Yves Lalumière, nouveau pdg de Tourisme Montréal, entend demander des comptes aux organismes qu'il subventionne. Photo: Gilles Delisle
Tandis que Tourisme Montréal est en pleine tourmente, visée par une enquête du vérificateur général du Québec, son nouveau pdg souhaite lui imposer un virage «affaires».
De fait, après des années de promotion du tourisme culturel, événementiel, gai et lesbien à Montréal, Yves Lalumière juge nécessaire de ramener le tourisme d'affaires au sommet des priorités de l'organisme de promotion touristique de la métropole.
«Nous nous sommes beaucoup concentrés sur le tourisme d'agrément, le nightlife, le tourisme gai, la gastronomie, énumère-t-il. Sans tourner le dos à ce qui a été fait, il est temps de faire des gains du côté du tourisme d'affaires.»
Pur produit du secteur privé, le nouveau venu a pris la tête de Tourisme Montréal en août. Il succède à l'ex-ministre Charles Lapointe, qui aura présidé à ses destinées pendant 24 ans.
La gestion de l'organisme et les dépenses de son ancien pdg, nouvellement retraité, sont aujourd'hui scrutées par le gardien des comptes du gouvernement. Prétextant «respecter le processus d'enquête», Tourisme Montréal a refusé de commenter la situation.
Dans une entrevue réalisée avant que l'enquête en cours ne soit rendue publique, l'ex-cadre dirigeant d'American Express et de Transat Distribution nous a parlé non pas du passé de son organisation, mais plutôt de son avenir.
Montréal, insiste-t-il, reste une place d'affaires importante au pays. Elle est la destination préférée en Amérique du Nord des organisateurs de congrès associatifs internationaux
«La concurrence a toujours été grande. Mais elle l'est aujourd'hui plus que jamais, dit-il. Laval et Longueuil attirent beaucoup plus de rencontres d'affaires que par le passé, et les bureaux de promotion de Toronto, d'Ottawa et de Québec courtisent aussi les gens d'affaires avec plus d'aplomb... et de succès.»
Des concurrents plus sérieux
Yves Lalumière se garde d'affirmer que le tourisme d'affaires a été négligé au cours des dernières décennies.

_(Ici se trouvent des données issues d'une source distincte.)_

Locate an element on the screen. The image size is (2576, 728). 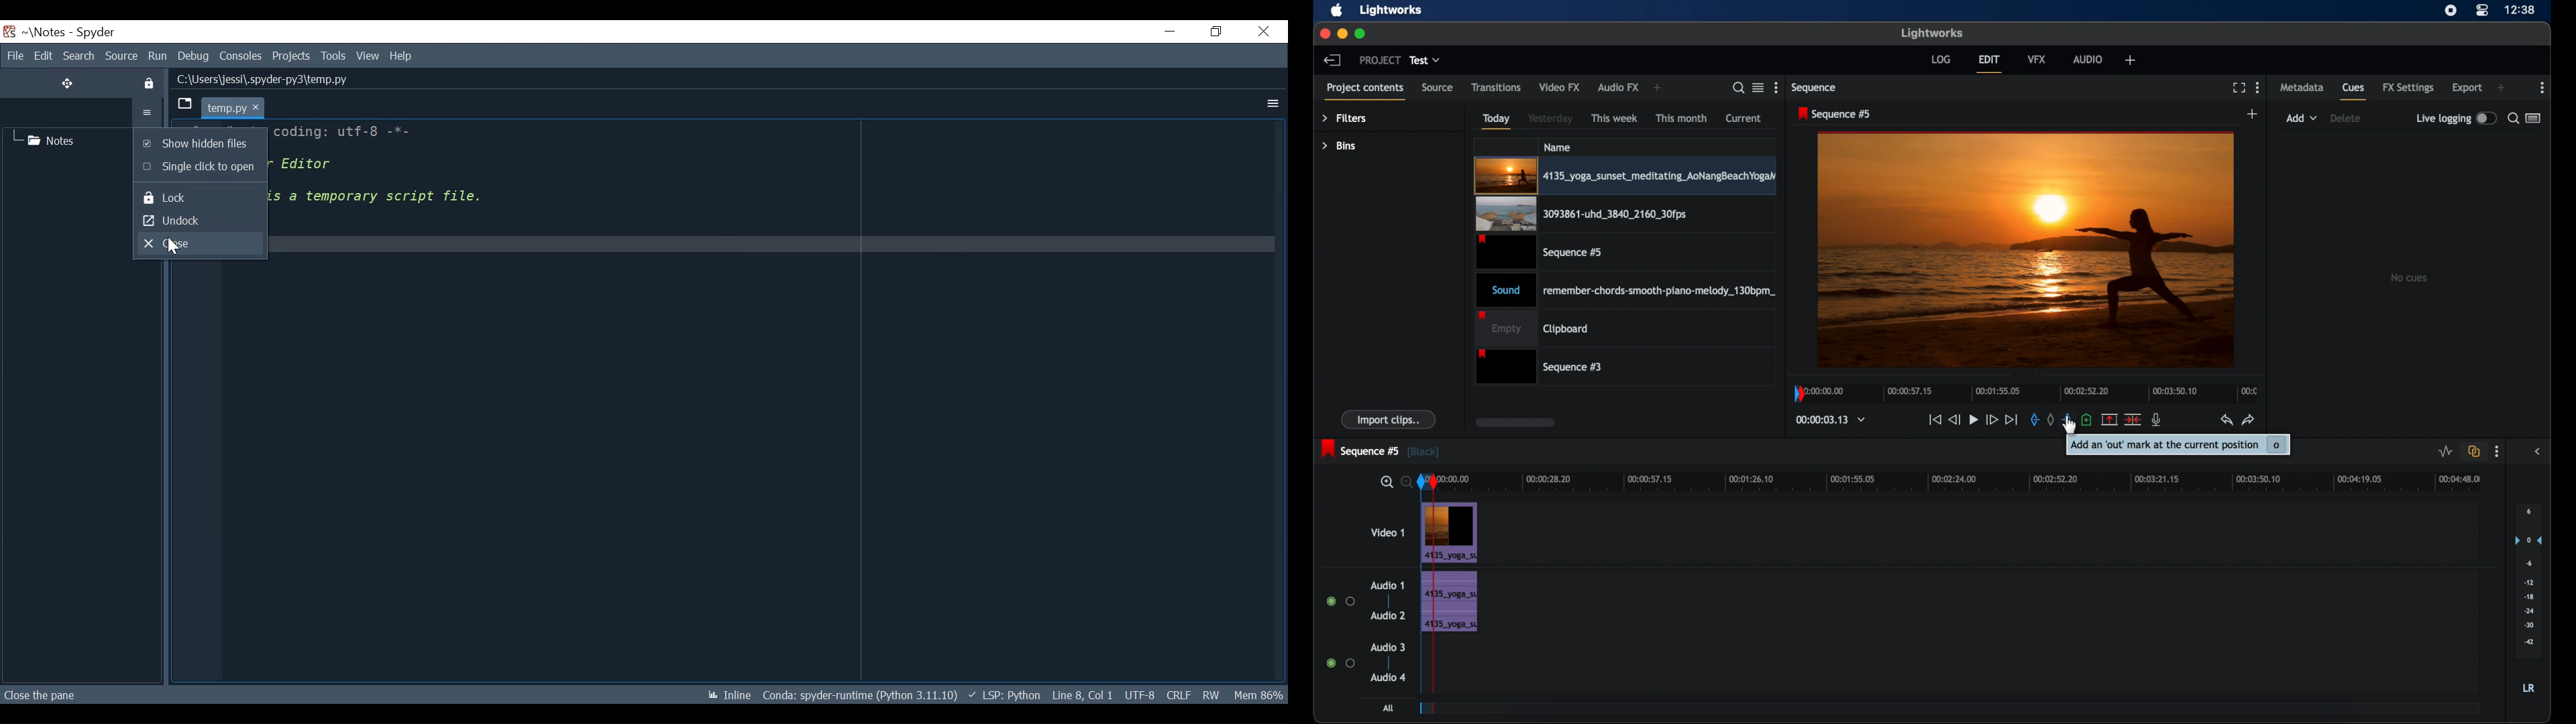
Help is located at coordinates (402, 56).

En 2012, Tourisme Montréal dit avoir généré 300 000 nuitées de gens d'affaires, comparativement à 180 000 en 2009.
C'est simplement, croit-il, que l'attention de l'organisme, qui dispose d'un budget annuel de 32 millions de dollars, était dirigée ailleurs. Pourtant, la clientèle d'affaires est réputée pour dépenser 40 % de plus que le touriste moyen. On estime qu'elle dépense 424 $ par jour, sans compter les dépenses de transport.
«Nous n'avons pas perdu de parts de marché. Mais, comme nos concurrents sont plus forts, plus riches, mieux organisés et expérimentés, il nous faut réagir en accélérant le rythme», avoue-t-il.
Pour y parvenir, le président entend accroître les efforts de l'organisme sur le plan de la promotion de Montréal comme destination d'affaires, en particulier dans le corridor de Boston, New York et Washington. Actuellement, dit-on, 8 M$ sont investis à cette fin.
Cette volonté, avance-t-il, pourrait se traduire par certains déplacements budgétaires au sein de l'organisme et une croissance «de l'ordre de 5 %» des budgets consacrés spécifiquement à la prospection de cette clientèle. On évalue aussi la possibilité d'apporter des changements au sein du personnel.
«Il faut être plus agiles, plus compétitifs. Nos réflexes commerciaux doivent être plus aiguisés, pour attirer le maximum de visiteurs à Montréal.»
Un toit sur le stade
Aux budgets et réflexes à réviser s'ajoutent, à son avis, le besoin d'agrandir le Palais des congrès de Montréal, l'ajout «au plus vite» d'un toit pour le Stade olympique et la préservation d'un maximum de liaisons aériennes directes entre Montréal et les principales villes des États-Unis, d'Europe et d'ailleurs.
L'ancien joueur de baseball de l'université du Michigan estime que Tourisme Montréal devrait davantage exploiter son statut de ville étudiante, la présence de ses quatre universités et vendre la métropole comme ville d'accueil d'événements sportifs. Le Red Bull Crashed Ice de Québec l'inspire. «Il n'y a rien qui dit que la culture ne peut se marier au sport.»
M. Lalumière dit souhaiter également implanter une plus grande culture d'affaires dans les façons de faire de l'organisme. Un exemple parmi d'autres : «Nous accordons des millions de dollars d'aide à certains événements. C'est bien, mais on va devenir plus exigeants sur leur performance d'attraction touristique. Ils ne pourront plus se contenter de nous répondre que les touristes ne sont pas venus. Ils devront prendre les moyens pour changer les choses.»